WORK TO COMPLETE
With the line containing "Screen dimensions: 936x522" as the start and the line containing "Task: Expand the Standardsortering" as the end, transcribe that span of the entries below exactly, including both.

==== INPUT DATA ====

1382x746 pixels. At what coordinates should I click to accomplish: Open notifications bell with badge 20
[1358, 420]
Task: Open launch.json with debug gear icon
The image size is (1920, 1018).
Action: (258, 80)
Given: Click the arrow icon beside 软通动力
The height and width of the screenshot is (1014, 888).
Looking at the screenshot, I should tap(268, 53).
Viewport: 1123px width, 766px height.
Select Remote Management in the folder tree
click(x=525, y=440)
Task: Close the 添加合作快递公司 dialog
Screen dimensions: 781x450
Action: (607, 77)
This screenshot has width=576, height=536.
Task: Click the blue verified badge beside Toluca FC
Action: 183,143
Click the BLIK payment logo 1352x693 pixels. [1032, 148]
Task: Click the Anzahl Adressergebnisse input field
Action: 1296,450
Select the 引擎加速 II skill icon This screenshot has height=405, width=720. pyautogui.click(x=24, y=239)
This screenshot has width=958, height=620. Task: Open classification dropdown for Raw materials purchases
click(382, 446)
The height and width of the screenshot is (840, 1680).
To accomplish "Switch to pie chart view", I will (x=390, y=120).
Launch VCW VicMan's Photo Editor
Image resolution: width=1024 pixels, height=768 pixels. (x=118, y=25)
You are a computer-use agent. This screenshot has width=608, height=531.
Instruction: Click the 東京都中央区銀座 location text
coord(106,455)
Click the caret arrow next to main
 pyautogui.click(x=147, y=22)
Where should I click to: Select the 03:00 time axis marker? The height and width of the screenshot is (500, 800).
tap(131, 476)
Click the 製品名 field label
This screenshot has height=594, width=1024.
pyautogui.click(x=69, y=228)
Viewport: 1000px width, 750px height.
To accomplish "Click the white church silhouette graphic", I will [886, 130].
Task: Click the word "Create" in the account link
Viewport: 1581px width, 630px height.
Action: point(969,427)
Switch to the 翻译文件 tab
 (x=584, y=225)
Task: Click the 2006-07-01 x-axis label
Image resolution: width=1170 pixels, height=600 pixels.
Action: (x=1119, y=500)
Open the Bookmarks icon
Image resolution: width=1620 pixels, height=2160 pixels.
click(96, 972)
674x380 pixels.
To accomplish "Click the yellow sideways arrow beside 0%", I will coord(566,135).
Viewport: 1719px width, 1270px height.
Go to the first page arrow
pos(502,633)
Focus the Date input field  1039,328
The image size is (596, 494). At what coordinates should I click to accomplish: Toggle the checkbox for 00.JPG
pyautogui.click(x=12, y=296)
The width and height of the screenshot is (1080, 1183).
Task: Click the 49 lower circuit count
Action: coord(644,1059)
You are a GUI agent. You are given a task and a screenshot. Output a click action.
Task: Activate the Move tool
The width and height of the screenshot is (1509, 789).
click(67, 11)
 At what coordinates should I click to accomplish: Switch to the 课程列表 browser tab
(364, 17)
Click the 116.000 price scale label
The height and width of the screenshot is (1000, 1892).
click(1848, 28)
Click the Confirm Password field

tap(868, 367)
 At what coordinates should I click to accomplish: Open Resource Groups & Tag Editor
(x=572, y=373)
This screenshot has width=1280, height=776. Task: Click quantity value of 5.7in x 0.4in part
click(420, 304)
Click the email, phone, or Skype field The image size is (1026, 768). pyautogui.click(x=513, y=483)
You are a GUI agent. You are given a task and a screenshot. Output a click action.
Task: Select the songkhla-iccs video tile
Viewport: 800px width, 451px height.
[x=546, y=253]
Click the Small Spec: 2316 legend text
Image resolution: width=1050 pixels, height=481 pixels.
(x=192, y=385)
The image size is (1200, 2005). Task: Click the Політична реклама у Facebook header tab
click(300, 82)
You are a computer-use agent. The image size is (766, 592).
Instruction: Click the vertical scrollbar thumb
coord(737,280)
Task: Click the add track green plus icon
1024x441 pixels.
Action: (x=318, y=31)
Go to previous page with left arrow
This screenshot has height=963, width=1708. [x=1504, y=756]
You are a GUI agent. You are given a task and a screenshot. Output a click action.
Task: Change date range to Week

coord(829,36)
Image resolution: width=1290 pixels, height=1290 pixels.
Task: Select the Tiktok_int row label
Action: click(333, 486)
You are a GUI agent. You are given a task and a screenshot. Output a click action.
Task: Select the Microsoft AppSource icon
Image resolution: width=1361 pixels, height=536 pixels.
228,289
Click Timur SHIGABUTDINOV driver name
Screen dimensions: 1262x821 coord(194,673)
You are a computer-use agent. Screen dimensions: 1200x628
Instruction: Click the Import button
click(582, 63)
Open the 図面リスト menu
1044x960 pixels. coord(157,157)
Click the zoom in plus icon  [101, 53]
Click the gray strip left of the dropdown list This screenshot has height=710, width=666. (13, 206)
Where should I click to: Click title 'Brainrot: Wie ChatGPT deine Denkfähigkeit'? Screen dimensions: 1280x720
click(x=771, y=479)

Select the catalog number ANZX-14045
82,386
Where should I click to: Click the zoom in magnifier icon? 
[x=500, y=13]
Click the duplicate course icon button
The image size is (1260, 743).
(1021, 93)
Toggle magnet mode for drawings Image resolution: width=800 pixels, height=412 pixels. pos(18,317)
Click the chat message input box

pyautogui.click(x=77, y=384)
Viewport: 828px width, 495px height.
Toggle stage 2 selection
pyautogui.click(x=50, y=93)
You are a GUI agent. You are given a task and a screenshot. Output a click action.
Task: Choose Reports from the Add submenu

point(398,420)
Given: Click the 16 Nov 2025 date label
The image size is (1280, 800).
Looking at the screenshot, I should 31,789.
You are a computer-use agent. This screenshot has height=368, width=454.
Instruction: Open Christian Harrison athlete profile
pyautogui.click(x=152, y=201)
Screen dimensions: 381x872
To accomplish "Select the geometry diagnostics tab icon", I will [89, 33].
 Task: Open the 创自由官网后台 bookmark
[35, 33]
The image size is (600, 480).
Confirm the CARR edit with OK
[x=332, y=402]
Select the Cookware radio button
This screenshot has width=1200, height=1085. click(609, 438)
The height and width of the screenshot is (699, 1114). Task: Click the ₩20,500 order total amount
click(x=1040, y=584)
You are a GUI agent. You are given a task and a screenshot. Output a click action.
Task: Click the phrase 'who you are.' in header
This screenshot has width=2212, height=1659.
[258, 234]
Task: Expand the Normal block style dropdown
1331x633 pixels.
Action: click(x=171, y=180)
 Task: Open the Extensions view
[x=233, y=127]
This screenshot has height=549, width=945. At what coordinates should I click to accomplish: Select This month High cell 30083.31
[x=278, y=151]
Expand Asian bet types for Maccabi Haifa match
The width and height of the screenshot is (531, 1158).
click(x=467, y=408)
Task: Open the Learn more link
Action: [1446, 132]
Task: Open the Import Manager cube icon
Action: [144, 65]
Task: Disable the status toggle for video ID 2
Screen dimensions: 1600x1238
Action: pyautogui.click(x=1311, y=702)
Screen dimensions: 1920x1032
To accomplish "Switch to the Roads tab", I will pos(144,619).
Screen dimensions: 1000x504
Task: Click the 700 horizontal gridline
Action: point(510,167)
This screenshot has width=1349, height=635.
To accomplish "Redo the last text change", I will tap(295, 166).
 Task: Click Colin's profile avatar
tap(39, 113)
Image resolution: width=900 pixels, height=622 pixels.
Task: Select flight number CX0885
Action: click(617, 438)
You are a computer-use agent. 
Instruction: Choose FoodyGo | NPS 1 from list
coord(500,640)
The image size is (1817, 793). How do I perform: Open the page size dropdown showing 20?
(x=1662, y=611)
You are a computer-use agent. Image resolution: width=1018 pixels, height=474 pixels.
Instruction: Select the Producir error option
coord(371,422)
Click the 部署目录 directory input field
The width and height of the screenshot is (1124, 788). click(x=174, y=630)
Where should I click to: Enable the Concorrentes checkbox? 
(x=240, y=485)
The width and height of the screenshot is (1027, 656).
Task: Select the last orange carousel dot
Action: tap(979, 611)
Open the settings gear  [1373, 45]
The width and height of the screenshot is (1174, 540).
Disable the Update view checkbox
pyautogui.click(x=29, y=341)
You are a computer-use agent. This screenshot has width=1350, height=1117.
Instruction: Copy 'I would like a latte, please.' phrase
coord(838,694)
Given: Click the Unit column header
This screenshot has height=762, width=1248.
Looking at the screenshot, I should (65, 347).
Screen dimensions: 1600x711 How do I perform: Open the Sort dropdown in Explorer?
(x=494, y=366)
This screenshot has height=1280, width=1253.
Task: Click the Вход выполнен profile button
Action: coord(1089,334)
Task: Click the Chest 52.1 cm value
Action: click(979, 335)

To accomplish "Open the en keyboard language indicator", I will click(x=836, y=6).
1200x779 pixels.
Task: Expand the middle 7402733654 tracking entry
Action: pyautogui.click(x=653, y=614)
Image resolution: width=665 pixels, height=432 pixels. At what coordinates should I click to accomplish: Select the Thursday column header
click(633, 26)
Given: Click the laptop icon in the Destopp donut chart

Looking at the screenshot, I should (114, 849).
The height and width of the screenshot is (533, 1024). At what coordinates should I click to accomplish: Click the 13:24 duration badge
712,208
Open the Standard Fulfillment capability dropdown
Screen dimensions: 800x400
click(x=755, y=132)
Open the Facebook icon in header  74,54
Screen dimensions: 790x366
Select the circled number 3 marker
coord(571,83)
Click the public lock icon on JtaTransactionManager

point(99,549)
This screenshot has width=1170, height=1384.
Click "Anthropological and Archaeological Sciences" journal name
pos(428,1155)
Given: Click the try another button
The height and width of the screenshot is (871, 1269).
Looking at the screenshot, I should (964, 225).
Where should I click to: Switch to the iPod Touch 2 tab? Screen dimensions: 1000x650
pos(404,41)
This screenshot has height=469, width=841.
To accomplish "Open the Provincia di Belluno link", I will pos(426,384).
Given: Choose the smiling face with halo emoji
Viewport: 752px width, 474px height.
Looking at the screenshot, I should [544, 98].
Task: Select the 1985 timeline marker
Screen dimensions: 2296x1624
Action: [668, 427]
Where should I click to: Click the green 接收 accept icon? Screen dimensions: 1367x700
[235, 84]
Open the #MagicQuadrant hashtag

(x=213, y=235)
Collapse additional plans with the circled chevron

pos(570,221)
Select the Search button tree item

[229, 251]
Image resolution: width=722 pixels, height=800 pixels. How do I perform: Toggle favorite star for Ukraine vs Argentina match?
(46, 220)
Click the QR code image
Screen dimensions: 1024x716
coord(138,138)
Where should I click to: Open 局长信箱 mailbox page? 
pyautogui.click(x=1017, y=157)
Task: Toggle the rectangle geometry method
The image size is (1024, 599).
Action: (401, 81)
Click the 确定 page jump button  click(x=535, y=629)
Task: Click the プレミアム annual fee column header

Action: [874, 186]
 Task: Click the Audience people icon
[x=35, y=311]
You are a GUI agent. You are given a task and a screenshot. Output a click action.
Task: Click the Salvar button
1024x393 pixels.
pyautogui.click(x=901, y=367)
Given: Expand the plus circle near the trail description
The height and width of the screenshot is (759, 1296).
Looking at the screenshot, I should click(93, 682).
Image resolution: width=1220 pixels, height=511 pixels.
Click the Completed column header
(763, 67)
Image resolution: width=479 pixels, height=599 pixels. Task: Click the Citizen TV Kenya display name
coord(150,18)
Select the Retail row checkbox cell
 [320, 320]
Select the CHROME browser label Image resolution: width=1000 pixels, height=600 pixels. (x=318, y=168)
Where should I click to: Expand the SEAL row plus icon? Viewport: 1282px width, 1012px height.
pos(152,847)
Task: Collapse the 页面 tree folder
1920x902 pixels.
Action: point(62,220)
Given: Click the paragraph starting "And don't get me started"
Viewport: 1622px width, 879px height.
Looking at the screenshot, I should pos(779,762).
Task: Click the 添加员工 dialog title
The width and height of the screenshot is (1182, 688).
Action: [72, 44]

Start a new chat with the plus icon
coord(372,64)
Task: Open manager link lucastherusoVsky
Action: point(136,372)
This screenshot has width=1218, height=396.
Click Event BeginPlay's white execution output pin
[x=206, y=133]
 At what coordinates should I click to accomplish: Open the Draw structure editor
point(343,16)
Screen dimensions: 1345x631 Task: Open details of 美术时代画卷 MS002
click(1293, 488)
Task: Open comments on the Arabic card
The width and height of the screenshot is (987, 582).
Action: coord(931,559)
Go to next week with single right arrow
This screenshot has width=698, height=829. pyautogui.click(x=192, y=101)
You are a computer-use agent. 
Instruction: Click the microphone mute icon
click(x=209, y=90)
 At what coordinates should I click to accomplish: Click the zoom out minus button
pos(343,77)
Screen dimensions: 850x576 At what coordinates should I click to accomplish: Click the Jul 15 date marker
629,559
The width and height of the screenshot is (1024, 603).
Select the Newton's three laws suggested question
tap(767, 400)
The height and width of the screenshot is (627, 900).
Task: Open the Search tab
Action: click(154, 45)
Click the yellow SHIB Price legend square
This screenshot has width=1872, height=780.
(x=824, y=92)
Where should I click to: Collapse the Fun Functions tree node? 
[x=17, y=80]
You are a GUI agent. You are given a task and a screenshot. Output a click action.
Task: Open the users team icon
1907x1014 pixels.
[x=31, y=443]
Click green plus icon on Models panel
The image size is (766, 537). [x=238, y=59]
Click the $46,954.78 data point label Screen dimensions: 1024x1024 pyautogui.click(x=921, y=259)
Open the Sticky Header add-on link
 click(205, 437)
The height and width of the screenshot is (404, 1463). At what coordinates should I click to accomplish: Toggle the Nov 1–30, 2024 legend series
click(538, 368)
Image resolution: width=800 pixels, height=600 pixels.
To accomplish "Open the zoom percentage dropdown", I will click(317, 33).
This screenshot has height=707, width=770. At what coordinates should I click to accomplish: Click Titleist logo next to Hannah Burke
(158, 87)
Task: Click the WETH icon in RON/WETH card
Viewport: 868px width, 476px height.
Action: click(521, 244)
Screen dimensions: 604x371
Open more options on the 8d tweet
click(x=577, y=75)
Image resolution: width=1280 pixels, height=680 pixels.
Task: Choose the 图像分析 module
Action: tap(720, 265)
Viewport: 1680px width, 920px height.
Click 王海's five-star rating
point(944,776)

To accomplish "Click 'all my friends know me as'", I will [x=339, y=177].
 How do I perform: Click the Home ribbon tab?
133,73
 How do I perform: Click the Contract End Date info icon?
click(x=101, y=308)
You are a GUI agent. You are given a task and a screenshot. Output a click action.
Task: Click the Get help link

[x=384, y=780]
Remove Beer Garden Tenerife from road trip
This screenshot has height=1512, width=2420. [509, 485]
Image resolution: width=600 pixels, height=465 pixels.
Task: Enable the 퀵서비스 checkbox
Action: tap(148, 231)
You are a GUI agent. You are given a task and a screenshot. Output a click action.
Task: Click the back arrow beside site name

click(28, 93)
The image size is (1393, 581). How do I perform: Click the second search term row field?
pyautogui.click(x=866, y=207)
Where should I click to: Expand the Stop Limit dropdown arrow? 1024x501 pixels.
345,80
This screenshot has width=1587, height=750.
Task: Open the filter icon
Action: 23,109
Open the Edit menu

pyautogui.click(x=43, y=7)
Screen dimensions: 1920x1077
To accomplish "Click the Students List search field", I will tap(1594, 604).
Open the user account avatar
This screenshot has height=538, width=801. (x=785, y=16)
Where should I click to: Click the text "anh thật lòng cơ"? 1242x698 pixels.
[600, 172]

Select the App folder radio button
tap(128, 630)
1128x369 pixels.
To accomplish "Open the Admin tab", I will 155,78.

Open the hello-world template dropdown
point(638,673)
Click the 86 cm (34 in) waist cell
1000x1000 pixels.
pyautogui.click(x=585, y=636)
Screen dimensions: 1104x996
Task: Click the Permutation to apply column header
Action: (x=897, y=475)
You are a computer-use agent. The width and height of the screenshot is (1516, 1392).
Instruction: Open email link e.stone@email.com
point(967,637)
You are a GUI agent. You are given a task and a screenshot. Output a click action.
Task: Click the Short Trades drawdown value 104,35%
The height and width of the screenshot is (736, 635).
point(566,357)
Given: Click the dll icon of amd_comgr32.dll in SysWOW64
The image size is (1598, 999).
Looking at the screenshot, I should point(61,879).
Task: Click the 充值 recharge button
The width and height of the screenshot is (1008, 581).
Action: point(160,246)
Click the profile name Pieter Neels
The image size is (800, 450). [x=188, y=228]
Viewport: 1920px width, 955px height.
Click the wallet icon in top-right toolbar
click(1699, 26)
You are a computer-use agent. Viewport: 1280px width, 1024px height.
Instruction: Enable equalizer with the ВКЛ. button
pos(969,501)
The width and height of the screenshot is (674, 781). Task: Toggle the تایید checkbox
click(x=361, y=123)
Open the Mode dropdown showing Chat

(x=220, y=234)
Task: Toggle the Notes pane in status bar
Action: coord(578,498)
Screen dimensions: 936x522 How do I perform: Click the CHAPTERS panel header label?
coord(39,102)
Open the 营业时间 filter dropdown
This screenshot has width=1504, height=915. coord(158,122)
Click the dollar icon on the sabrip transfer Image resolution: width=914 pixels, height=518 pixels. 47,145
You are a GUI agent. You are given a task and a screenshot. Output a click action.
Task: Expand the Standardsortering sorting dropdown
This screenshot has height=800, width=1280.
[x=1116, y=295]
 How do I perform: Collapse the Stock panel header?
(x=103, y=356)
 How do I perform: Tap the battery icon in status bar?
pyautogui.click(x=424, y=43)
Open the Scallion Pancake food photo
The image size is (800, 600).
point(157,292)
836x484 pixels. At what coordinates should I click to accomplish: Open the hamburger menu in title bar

====

ANSWER BOX
Screen dimensions: 936x522 How do I perform: Click the CHAPTERS panel header label?
coord(39,102)
Open the 营业时间 filter dropdown
This screenshot has width=1504, height=915. coord(158,122)
Click the dollar icon on the sabrip transfer Image resolution: width=914 pixels, height=518 pixels. 47,145
You are a GUI agent. You are given a task and a screenshot. Output a click action.
Task: Expand the Standardsortering sorting dropdown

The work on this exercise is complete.